Ärzte Zeitung online, 23.09.2010

Kokain im Wasser eines spanischen Naturparks

MADRID (dpa). In den Gewässern eines spanischen Naturparks haben Forscher Spuren von Kokain und anderen Drogen entdeckt. Wissenschaftler der Universität Valencia wiesen im Wasser der Kanäle und Bewässerungsgräben des L'Albufera-Parks im Osten Spaniens insgesamt acht illegale Drogen nach.

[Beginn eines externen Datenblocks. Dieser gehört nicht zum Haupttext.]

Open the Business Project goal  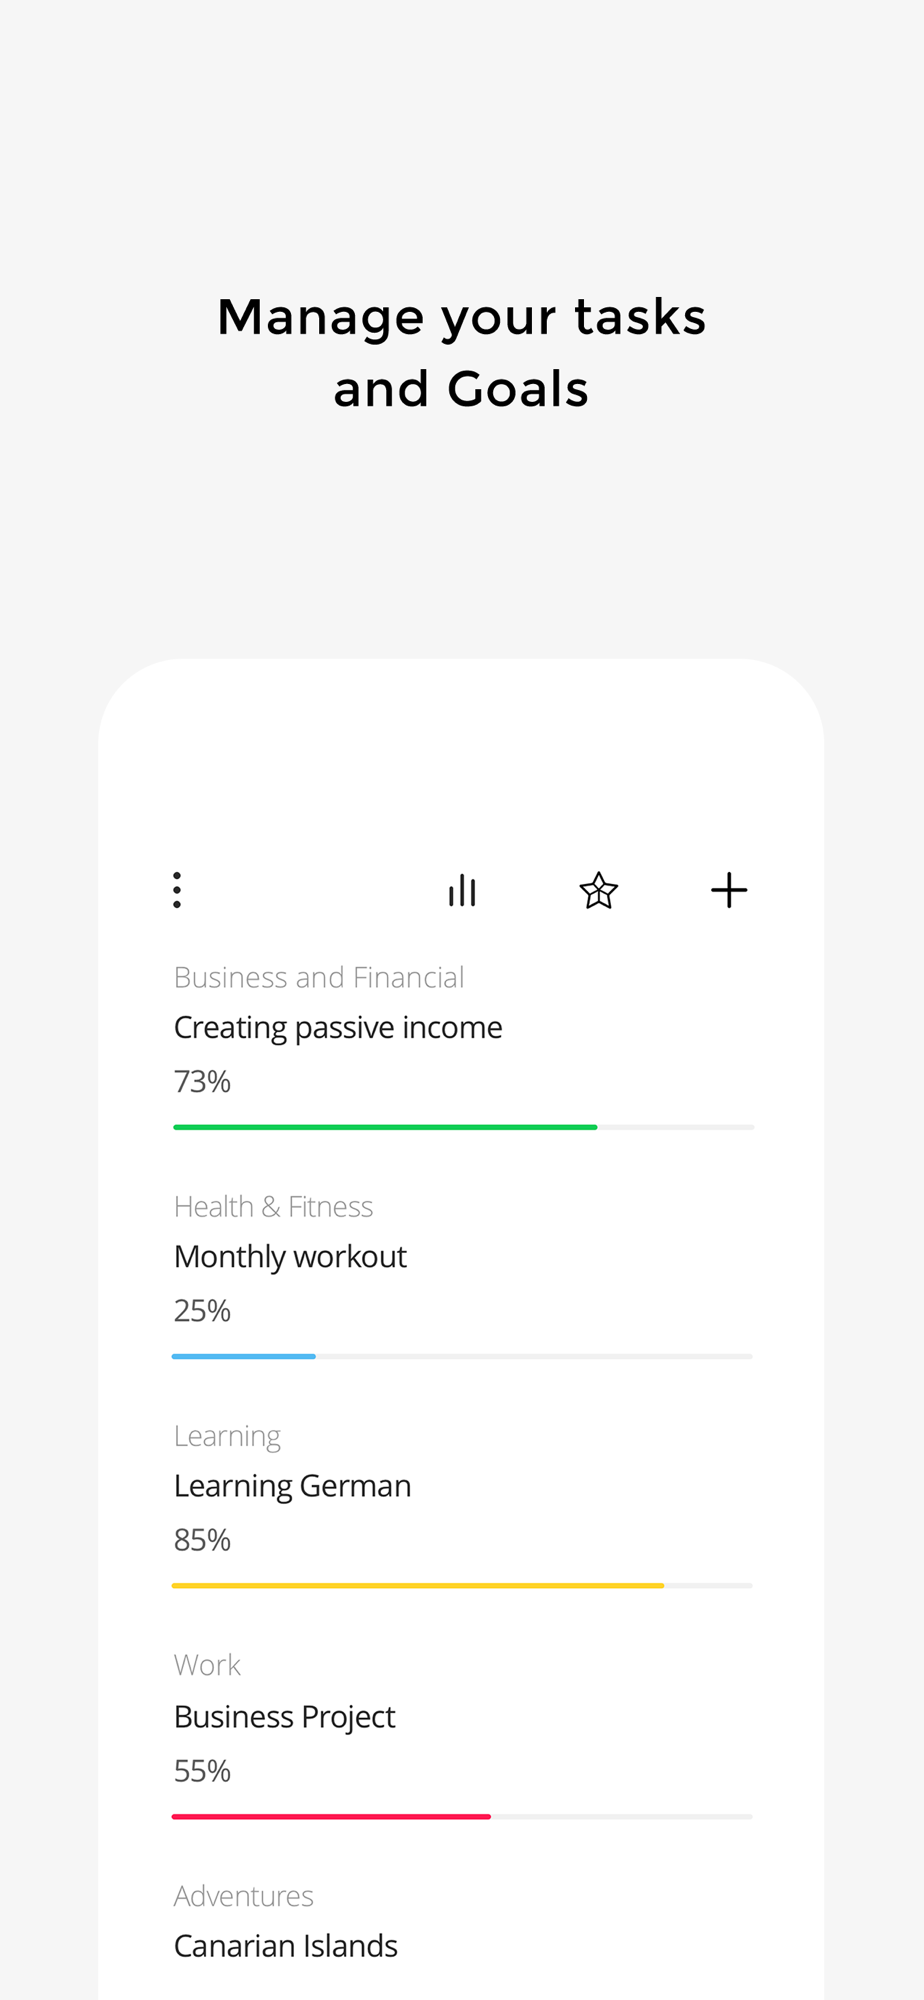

Wie die Fachzeitschrift "Analytical and Bioanalytical Chemistry" in ihrer jüngsten Ausgabe berichtete, waren Kokain und das synthetische Rauschgift Ecstasy in den Gewässern besonders weit verbreitet. Die Wissenschaftler warnten davor, dass diese Rückstände Gefahren für die Tierwelt und die menschliche Gesundheit haben könnten. Die Drogen waren mit dem Urin von Rauschgift-Konsumenten in die Abwässer und von dort in die Kanäle des Naturparks gelangt.

Die Konzentration in den Park-Gewässern betrug zwischen 0,06 und 78,78 Nanogramm pro Liter. Die Wissenschaftler erklärten, dass die genauen Auswirkungen der Drogen-Rückstände auf die Umwelt und Gesundheit noch nicht erforscht seien.

Der bei Valencia gelegene L'Albufera-Park ist eines der bedeutendsten Feuchtgebiete in Südeuropa. Er dient Zugvögeln als wichtiger Zwischenstopp. Zu dem 210 Quadratkilometer großen Gelände gehört auch der größte See der Iberischen Halbinsel. Der Park ist von Siedlungen, Industriegebieten und Plantagen umgeben.